--- BEGIN Source excerpt ---

By Egufe Yafugborhi & Davies Iheamnachor
Despite an ongoing strike by the parliamentary staff, which has left gates of the Rivers State House of Assembly shut for over a week, House members found a convergence to confirm Justice Simeon Amadi as the next Chief Judge of the state.
With the lawmakers nod concluding the process for selection of Governor Nyesom Wike’s choice nominee as CJ, any moment from now, Justice Amadi will be announced as Rivers substantive CJ, as his soon to be predecessor, Justice Adanma Iyayi-Lamikanran, will retire from active service in May 2021.
As in the era of Rotimi Amaechi as governor in the twilight of his government, the realisation that Wike overlooked the most senior judge of the Rivers House High Court at the moment, Justice Joy Akpughunum, in choice of next CJ has divided lawyers in the state.
While it has not gone down well with some lawyers, particularly a section of the Rivers bar led by John Owubokiri, Secretary, Nigeria Bar Association, NBA, Port Harcourt Branch, another group of lawyers, under Admiralty Lawyers Society of Nigeria, hailed the process.
The lawyers under the umbrella of Concerned Rivers Lawyers were distraught that the National Judicial Council, NJC, approved Wike’s first choice nominee through the state Judicial Service Commission, JSC, Amadi as CJ in a two-man list which completely alienated most senior judge, Justice Akpughunum.
The concerned lawyers in a statement, said, “Our shock flows from memories of the ugly crisis the judiciary was embroiled in the last time an adventurous governor stepped over the most senior judge of the High Court to appoint another judge rendering judicial services at the Customary Court of Appeal in Rivers State.

--- END Source excerpt ---
--- BEGIN Data ---

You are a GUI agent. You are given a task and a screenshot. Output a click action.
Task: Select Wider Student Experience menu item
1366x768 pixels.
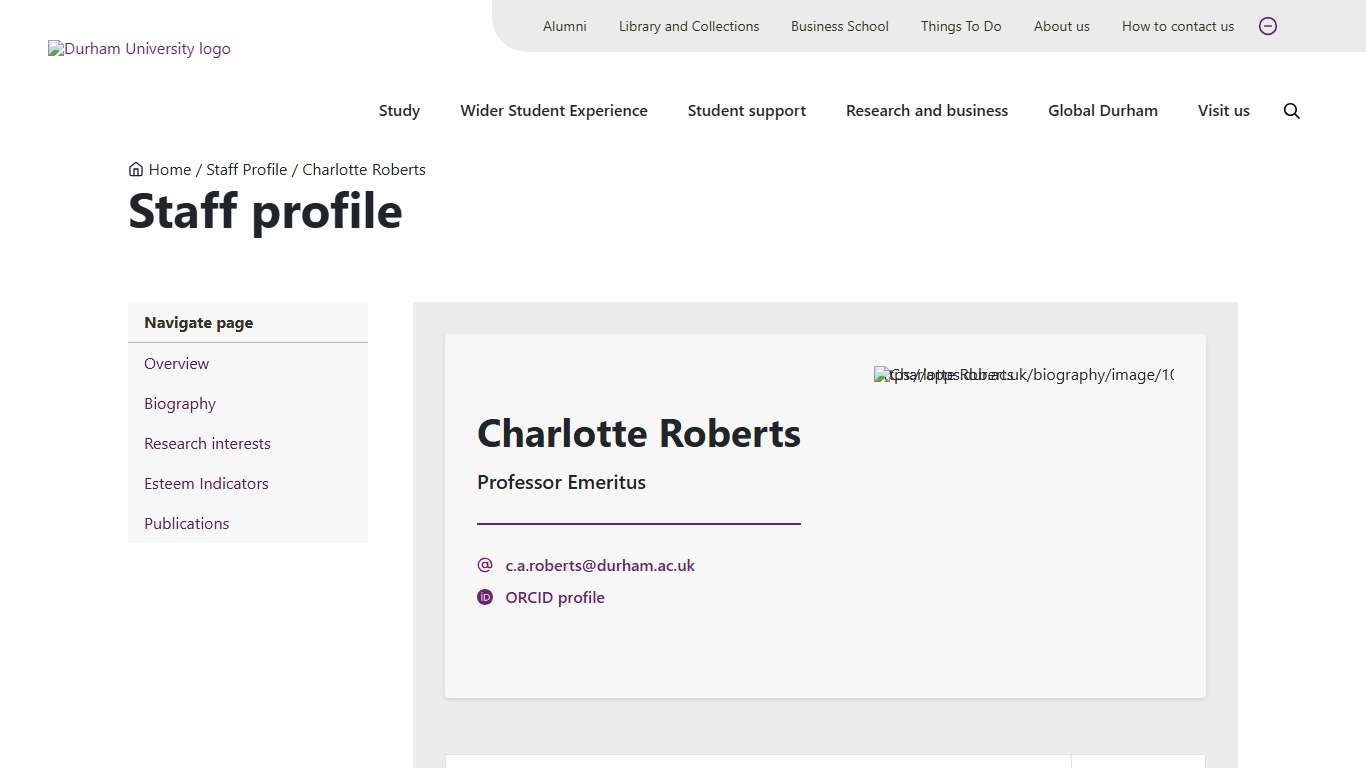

--- END Data ---

**Your goal**
Transcribe the passage of the news report on the Rivers State Chief Judge confirmation from "With the lawmakers" up to and including "in the state.".

**Written response**
With the lawmakers nod concluding the process for selection of Governor Nyesom Wike’s choice nominee as CJ, any moment from now, Justice Amadi will be announced as Rivers substantive CJ, as his soon to be predecessor, Justice Adanma Iyayi-Lamikanran, will retire from active service in May 2021.
As in the era of Rotimi Amaechi as governor in the twilight of his government, the realisation that Wike overlooked the most senior judge of the Rivers House High Court at the moment, Justice Joy Akpughunum, in choice of next CJ has divided lawyers in the state.